##### THE INPUT #####

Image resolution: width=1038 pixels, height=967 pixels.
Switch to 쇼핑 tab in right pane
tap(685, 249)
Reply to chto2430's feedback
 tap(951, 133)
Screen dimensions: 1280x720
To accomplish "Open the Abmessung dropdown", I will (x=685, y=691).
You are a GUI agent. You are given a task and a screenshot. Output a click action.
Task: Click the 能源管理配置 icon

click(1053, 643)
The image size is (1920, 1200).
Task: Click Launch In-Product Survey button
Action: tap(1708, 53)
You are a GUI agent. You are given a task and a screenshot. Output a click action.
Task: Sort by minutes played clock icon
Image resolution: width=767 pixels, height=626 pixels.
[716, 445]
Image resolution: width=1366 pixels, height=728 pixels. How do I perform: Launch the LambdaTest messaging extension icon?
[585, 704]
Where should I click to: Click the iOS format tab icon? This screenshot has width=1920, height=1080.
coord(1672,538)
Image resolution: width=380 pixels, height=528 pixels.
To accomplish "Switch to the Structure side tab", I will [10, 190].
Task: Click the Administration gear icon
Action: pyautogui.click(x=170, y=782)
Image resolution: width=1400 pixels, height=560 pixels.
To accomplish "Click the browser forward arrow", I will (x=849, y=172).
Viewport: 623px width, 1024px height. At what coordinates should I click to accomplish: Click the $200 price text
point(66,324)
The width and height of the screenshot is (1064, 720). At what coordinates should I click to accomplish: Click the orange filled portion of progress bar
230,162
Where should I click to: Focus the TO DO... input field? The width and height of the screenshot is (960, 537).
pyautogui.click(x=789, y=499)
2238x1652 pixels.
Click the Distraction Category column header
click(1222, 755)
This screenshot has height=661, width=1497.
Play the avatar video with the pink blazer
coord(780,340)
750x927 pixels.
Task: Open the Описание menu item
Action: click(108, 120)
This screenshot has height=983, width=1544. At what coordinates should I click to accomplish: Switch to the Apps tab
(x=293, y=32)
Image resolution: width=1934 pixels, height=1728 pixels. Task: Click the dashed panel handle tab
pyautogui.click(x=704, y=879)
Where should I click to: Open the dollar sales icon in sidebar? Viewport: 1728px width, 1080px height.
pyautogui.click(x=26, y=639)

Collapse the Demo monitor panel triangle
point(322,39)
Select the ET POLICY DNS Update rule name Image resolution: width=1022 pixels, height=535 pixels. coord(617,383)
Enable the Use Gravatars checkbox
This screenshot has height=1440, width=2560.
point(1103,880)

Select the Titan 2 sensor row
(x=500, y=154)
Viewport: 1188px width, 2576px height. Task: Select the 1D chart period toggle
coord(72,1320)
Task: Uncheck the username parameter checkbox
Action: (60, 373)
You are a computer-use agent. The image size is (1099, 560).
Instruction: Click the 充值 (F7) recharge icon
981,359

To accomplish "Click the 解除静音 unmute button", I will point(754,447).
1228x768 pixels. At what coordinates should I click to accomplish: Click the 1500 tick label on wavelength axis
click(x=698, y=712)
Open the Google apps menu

#####

> YOUR OBJECTIVE
Please turn the material above into a numbered list, one item per line, leaving out the blank lines.

> CORRECT RESULT
1. Image resolution: width=1038 pixels, height=967 pixels.
2. Switch to 쇼핑 tab in right pane
3. tap(685, 249)
4. Reply to chto2430's feedback
5.  tap(951, 133)
6. Screen dimensions: 1280x720
7. To accomplish "Open the Abmessung dropdown", I will (x=685, y=691).
8. You are a GUI agent. You are given a task and a screenshot. Output a click action.
9. Task: Click the 能源管理配置 icon
10. click(1053, 643)
11. The image size is (1920, 1200).
12. Task: Click Launch In-Product Survey button
13. Action: tap(1708, 53)
14. You are a GUI agent. You are given a task and a screenshot. Output a click action.
15. Task: Sort by minutes played clock icon
16. Image resolution: width=767 pixels, height=626 pixels.
17. [716, 445]
18. Image resolution: width=1366 pixels, height=728 pixels. How do I perform: Launch the LambdaTest messaging extension icon?
19. [585, 704]
20. Where should I click to: Click the iOS format tab icon? This screenshot has width=1920, height=1080.
21. coord(1672,538)
22. Image resolution: width=380 pixels, height=528 pixels.
23. To accomplish "Switch to the Structure side tab", I will [10, 190].
24. Task: Click the Administration gear icon
25. Action: pyautogui.click(x=170, y=782)
26. Image resolution: width=1400 pixels, height=560 pixels.
27. To accomplish "Click the browser forward arrow", I will (x=849, y=172).
28. Viewport: 623px width, 1024px height. At what coordinates should I click to accomplish: Click the $200 price text
29. point(66,324)
30. The width and height of the screenshot is (1064, 720). At what coordinates should I click to accomplish: Click the orange filled portion of progress bar
31. 230,162
32. Where should I click to: Focus the TO DO... input field? The width and height of the screenshot is (960, 537).
33. pyautogui.click(x=789, y=499)
34. 2238x1652 pixels.
35. Click the Distraction Category column header
36. click(1222, 755)
37. This screenshot has height=661, width=1497.
38. Play the avatar video with the pink blazer
39. coord(780,340)
40. 750x927 pixels.
41. Task: Open the Описание menu item
42. Action: click(108, 120)
43. This screenshot has height=983, width=1544. At what coordinates should I click to accomplish: Switch to the Apps tab
44. (x=293, y=32)
45. Image resolution: width=1934 pixels, height=1728 pixels. Task: Click the dashed panel handle tab
46. pyautogui.click(x=704, y=879)
47. Where should I click to: Open the dollar sales icon in sidebar? Viewport: 1728px width, 1080px height.
48. pyautogui.click(x=26, y=639)
49. Collapse the Demo monitor panel triangle
50. point(322,39)
51. Select the ET POLICY DNS Update rule name Image resolution: width=1022 pixels, height=535 pixels. coord(617,383)
52. Enable the Use Gravatars checkbox
53. This screenshot has height=1440, width=2560.
54. point(1103,880)
55. Select the Titan 2 sensor row
56. (x=500, y=154)
57. Viewport: 1188px width, 2576px height. Task: Select the 1D chart period toggle
58. coord(72,1320)
59. Task: Uncheck the username parameter checkbox
60. Action: (60, 373)
61. You are a computer-use agent. The image size is (1099, 560).
62. Instruction: Click the 充值 (F7) recharge icon
63. 981,359
64. To accomplish "Click the 解除静音 unmute button", I will point(754,447).
65. 1228x768 pixels. At what coordinates should I click to accomplish: Click the 1500 tick label on wavelength axis
66. click(x=698, y=712)
67. Open the Google apps menu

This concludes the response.